What’s it like staying in a cortijo in Almeria?

Artist and permaculture practitioner Julia Riddiough follows in the footsteps of legendary Spanish writer Juan Goytisolo

You may not, understandably, have heard of the Spanish poet, essayist and novelist Juan Goytisolo (1931 – 2017). But he was in fact considered Spain’s greatest living writer at the beginning of the 21st century.

Rewind over sixty years to 1954 and he travelled extensively through Almería province in Andalucía, then the poorest region in Spain, producing a travelogue, Campos de Njiar, in conversation with locals he met and stayed with along the way.

Published in 1960, the book is a fascinating insight into the incredible changes that have taken place in a very short time in Spain – and especially Andalucía.

The walk to the shops. Photo: JR

My own foray into Almería was an attempt to follow in these footsteps, living for eight weeks in a small farmhouse in Huebro, Nijar in 1950s conditions.

The idea? To test out my newly acquired permaculture skills, and trade my M&S charity shop slippers for tomatoes, olive oil and wine. The wine, in fact, was a local brew that looked like an oaked rosé, tasted of sherry laced with brandy, and was washed down with homemade pig’s blood tapas and salted young olives. That was just the beginning.

The white-washed houses of Nijar in Almería province, the subject of Goytisolo’s book, are steeped in Moorish history. The municipality is also renowned for its ceramics and textiles and sits at the foot of the Sierrra Alhamilla, on the edge of the Cabo de Gata, Natural Park.

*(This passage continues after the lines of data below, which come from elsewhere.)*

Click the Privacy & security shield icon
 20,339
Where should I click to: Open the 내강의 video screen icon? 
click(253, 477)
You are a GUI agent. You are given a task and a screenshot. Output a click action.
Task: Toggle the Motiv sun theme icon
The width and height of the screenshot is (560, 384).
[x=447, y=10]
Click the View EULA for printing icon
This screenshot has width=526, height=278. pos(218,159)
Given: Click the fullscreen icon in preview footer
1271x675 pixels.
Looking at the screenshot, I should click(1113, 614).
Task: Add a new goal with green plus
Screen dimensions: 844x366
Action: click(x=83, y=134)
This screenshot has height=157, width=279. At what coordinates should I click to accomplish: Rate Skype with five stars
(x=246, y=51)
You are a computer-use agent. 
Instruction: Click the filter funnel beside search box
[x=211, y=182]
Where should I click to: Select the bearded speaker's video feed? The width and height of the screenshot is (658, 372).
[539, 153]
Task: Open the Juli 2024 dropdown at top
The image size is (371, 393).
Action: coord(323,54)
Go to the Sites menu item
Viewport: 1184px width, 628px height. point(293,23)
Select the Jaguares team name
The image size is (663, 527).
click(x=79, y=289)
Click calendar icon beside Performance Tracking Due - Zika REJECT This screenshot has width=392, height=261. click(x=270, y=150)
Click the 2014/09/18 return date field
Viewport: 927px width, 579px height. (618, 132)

Almería itself (capital city of the province) has been named Spain’s gastronomic capital for 2019: if that excites you, a good place to start would be the historical Bar Casa Puga, a tapas bar opened in 1870 (Calle Jovellanos 7 barcasapuga.es).

Inside a cortijo. Photos: Julia Riddiough

On Cortijo Living
So what’s a cortijo (farmhouse) actually like? My basic dwelling with attached pigsty in Huebro was at the foot of the Sierra Alhamilla mountains. Daily chores included bringing fresh drinking water from the mountain spring and collecting wood for the fire, as well as washing bed linen and clothes in the cold-water stone tank by hand. I foraged for oranges, lemons and almonds fallen from the tree, along with rosemary, thyme and lavender found growing wild on the mountainside.

Pimientos – and Julia’s secret vegan stew. Photos: JR

Local Bounty
It was a 5km round trip by foot to Nijar, the nearest village down the valley, following the 500-year-old aquifer installed by the Moors and still used today. Known as the Ruta De Agua, it provides natural spring water to the cortijos in the valley below. My walk to the local shops to stock up was a rough path down the gorge; not for the faint hearted (and no supermarket carrier bags or shopping trolleys in sight). I also enjoyed eating pimentoes grown by Enriquetta and made vegan stew (see pic above) secretly at home in the cortijo. If you declare your vegetarian credentials here, you’re met with a raised eyebrow, given a quizzical look – and then served chicken.

Carmen & Enriquetta
These two are the strong women of Al Andalus (pic below), the backbone of village life, fierce, hardworking and loyal. They remain holding the fabric of life together in harsh mountain conditions.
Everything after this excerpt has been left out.